GBE1 alleviates MPTP-induced PD symptoms in mice by enhancing glycolysis and oxidative phosphorylation

Abstract

In Parkinson’s disease (PD), the disturbance of energy metabolism due to glucose metabolic reprogramming may be a critical factor contributing to neuronal degeneration and death. Glycolysis, as the core process of glucose metabolism, not only serves as a fundamental source of energy but also integrates various metabolic pathways. However, the precise role of alterations in glycolysis-related pathways in the progression of PD remains elusive.

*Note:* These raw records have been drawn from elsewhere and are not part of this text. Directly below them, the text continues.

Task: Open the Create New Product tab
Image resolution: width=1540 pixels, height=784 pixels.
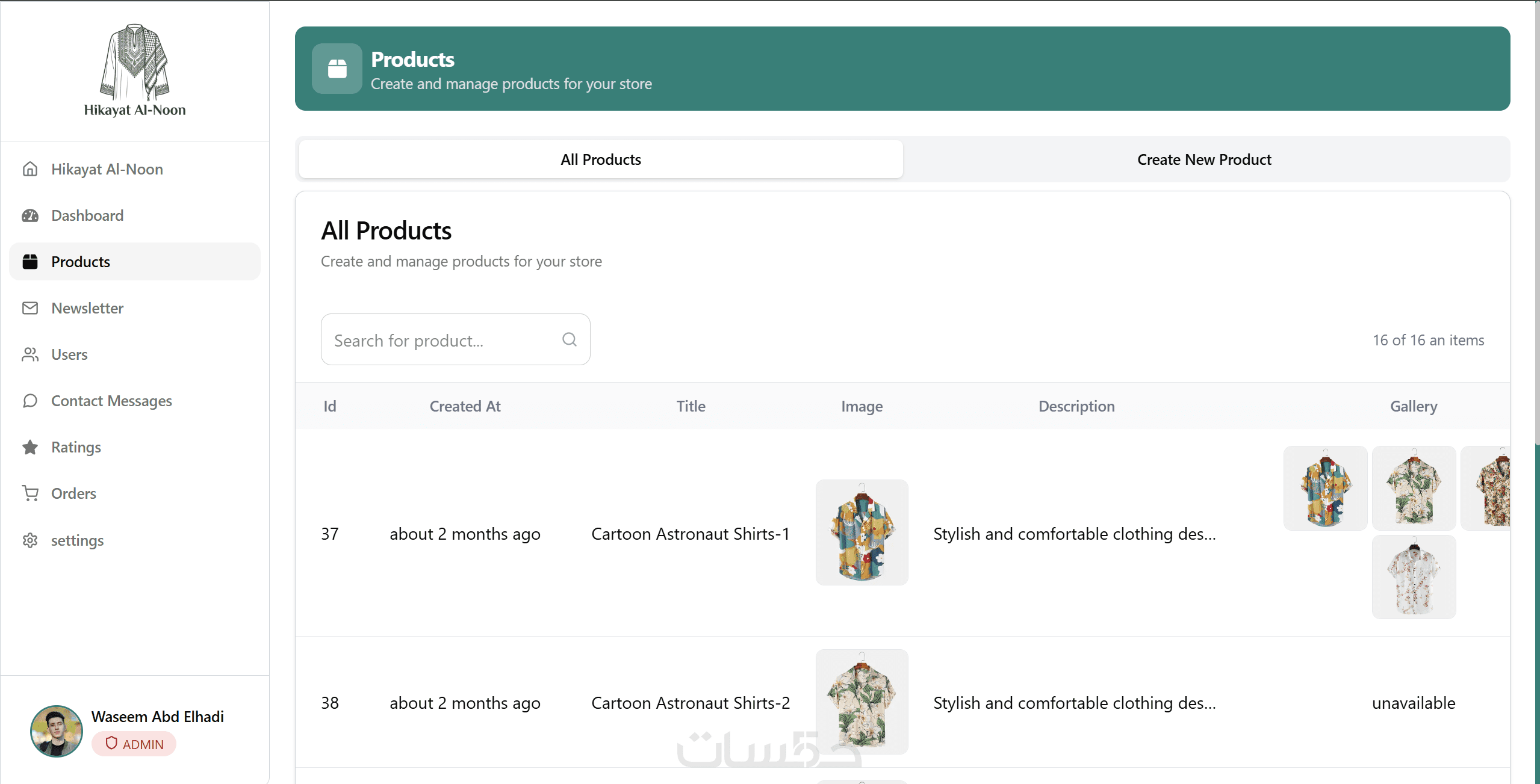Action: pos(1204,159)
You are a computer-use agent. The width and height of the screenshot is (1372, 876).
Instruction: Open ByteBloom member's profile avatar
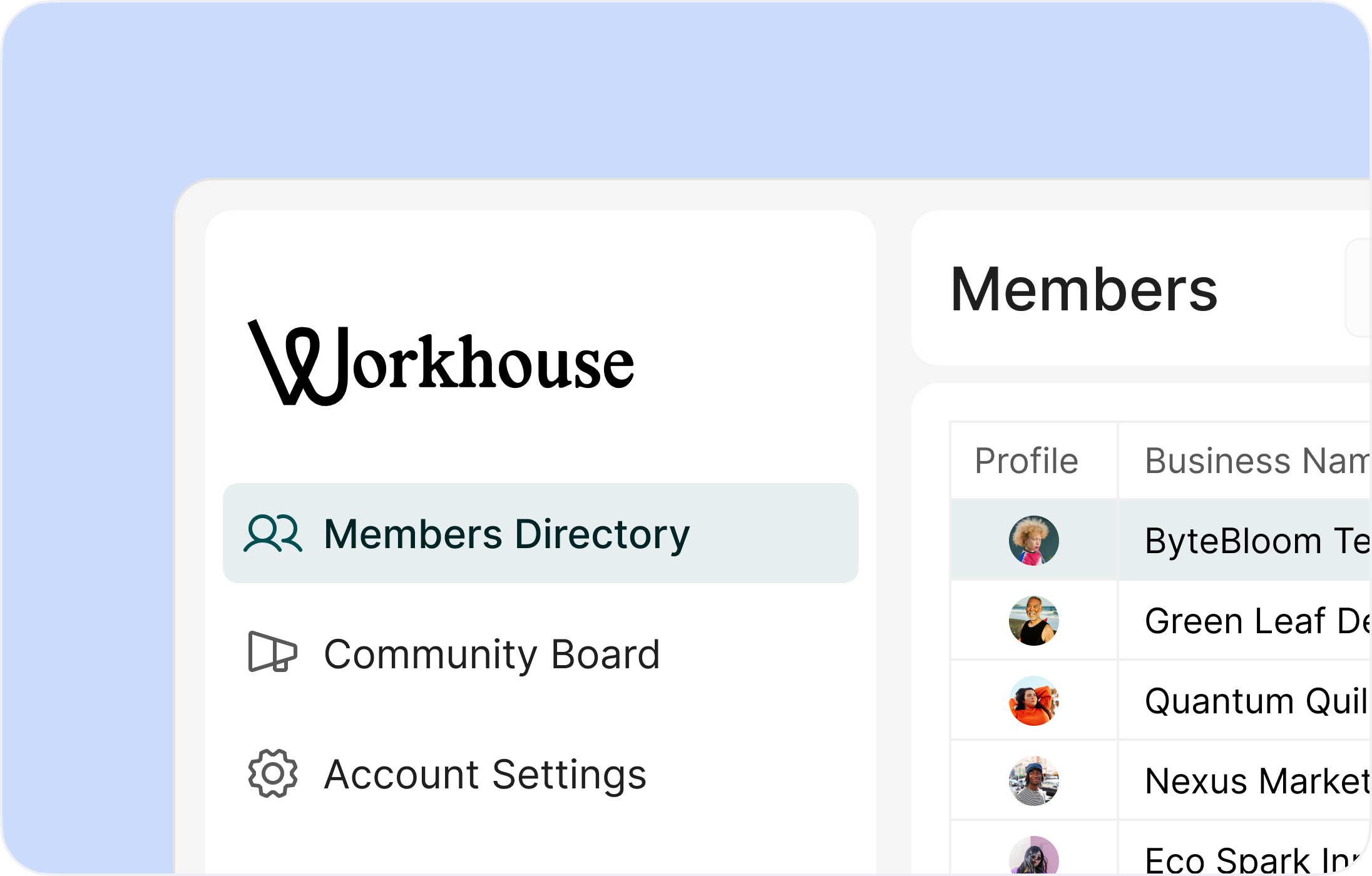(x=1034, y=541)
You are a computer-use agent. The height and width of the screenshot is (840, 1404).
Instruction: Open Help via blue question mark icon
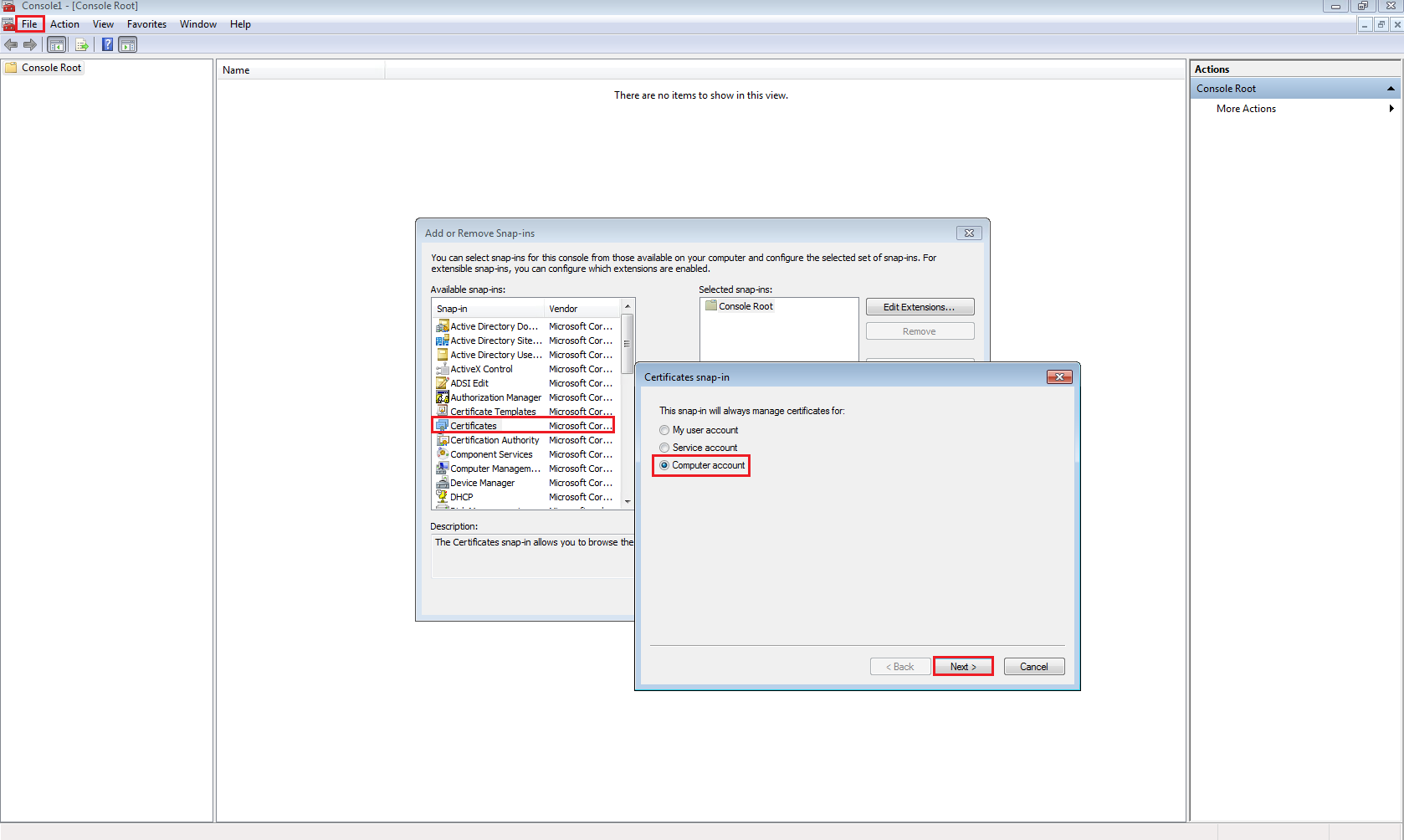pyautogui.click(x=107, y=45)
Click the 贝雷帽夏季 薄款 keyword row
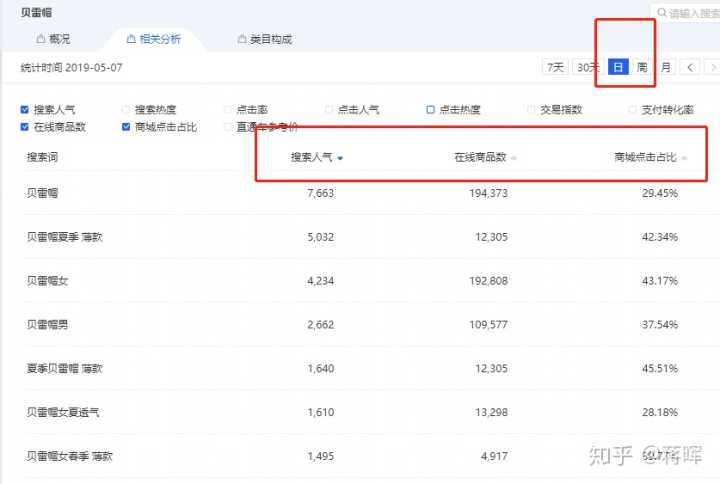 (x=63, y=237)
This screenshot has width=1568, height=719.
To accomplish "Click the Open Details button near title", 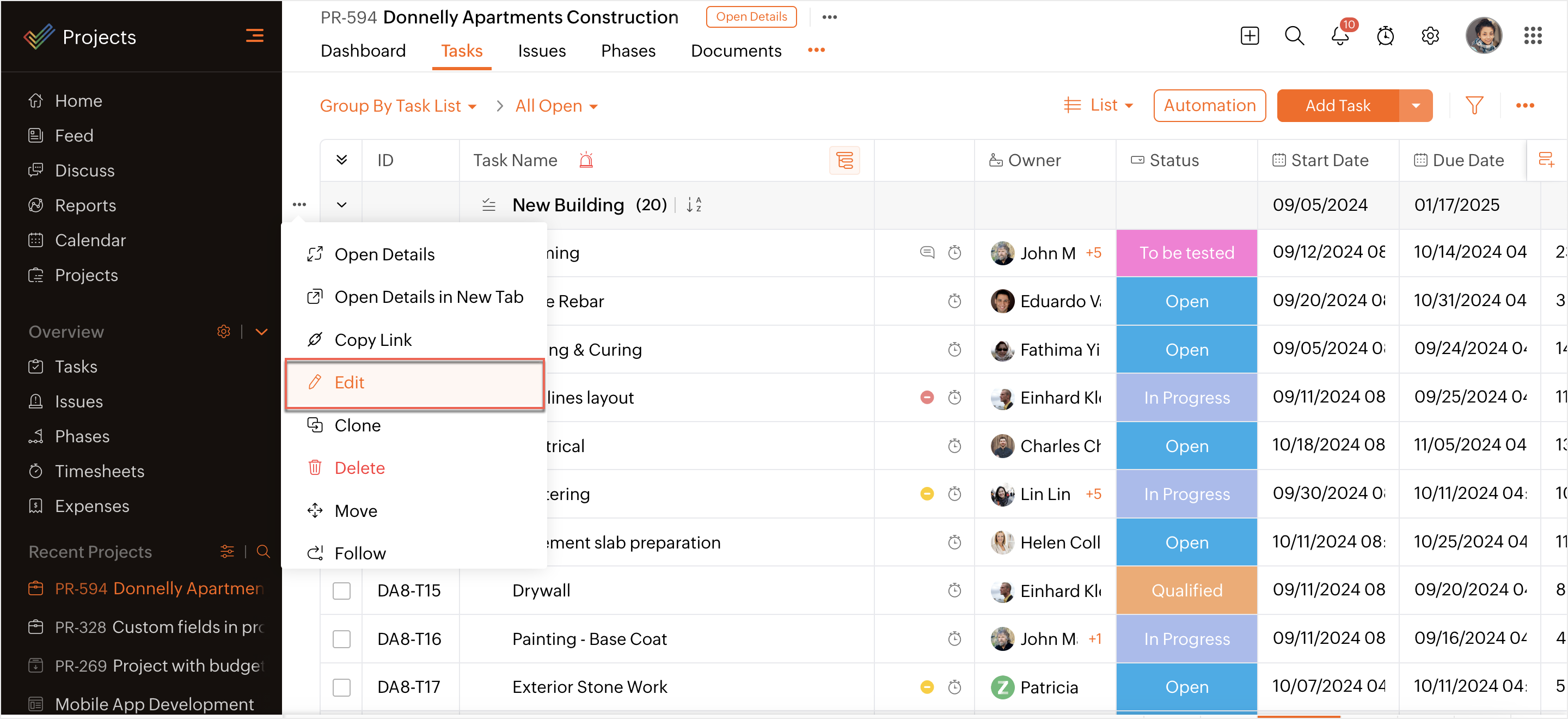I will (x=751, y=17).
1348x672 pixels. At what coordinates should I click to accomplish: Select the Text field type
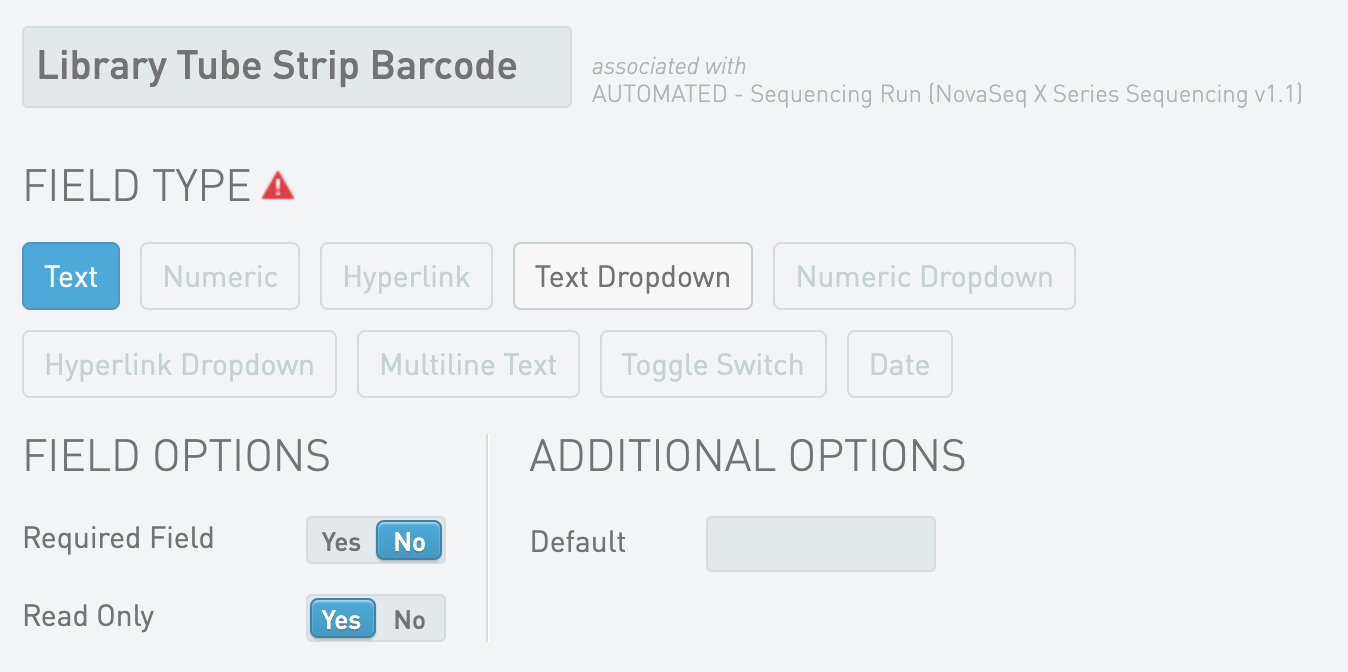click(71, 276)
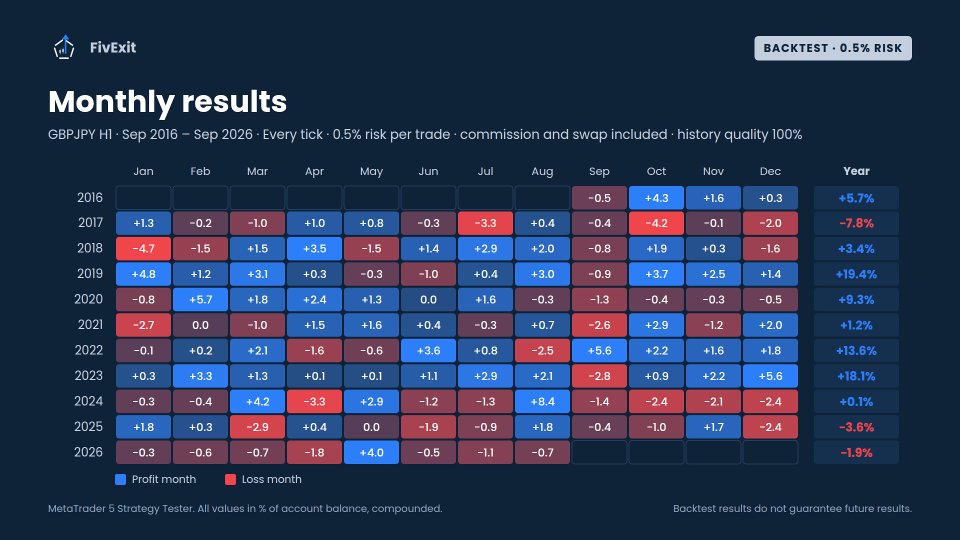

We compared and analysed datasets from human databases of patients with PD and healthy controls to identify differentially expressed genes associated with glycolysis. Using the least absolute shrinkage and selection operator regression method and multivariate logistic regression analysis, we identified glucan-branching enzyme 1 (GBE1) as the most confident glycolytic gene implicated in PD. We validated the low expression of GBE1 in 1 − methyl − 4 − phenyl − 1,2,3,6 – tetrahydropyridine (MPTP)-induced PD animal models. Stereotaxic injection-mediated overexpression of GBE1 in striatal neurons improved motor dysfunction in these animal models. In vitro experiments demonstrated that GBE1 promotes the expression of lactate dehydrogenase A (LDHA) and lactate dehydrogenase B (LDHB), enhances cellular glycolytic flux, and thereby increases the viability of PC12 cells under MPP⁺ treatment. Additionally, GBE1 alleviates mitochondrial dysfunction and restores oxidative phosphorylation in PD. In summary, by integrating machine learning and bioinformatics approaches, we identified GBE1, a glycolysis-related gene with significant implications for PD, elucidating its crucial role in glucose metabolic reprogramming and identifying potential therapeutic targets for modulating glucose metabolism in PD.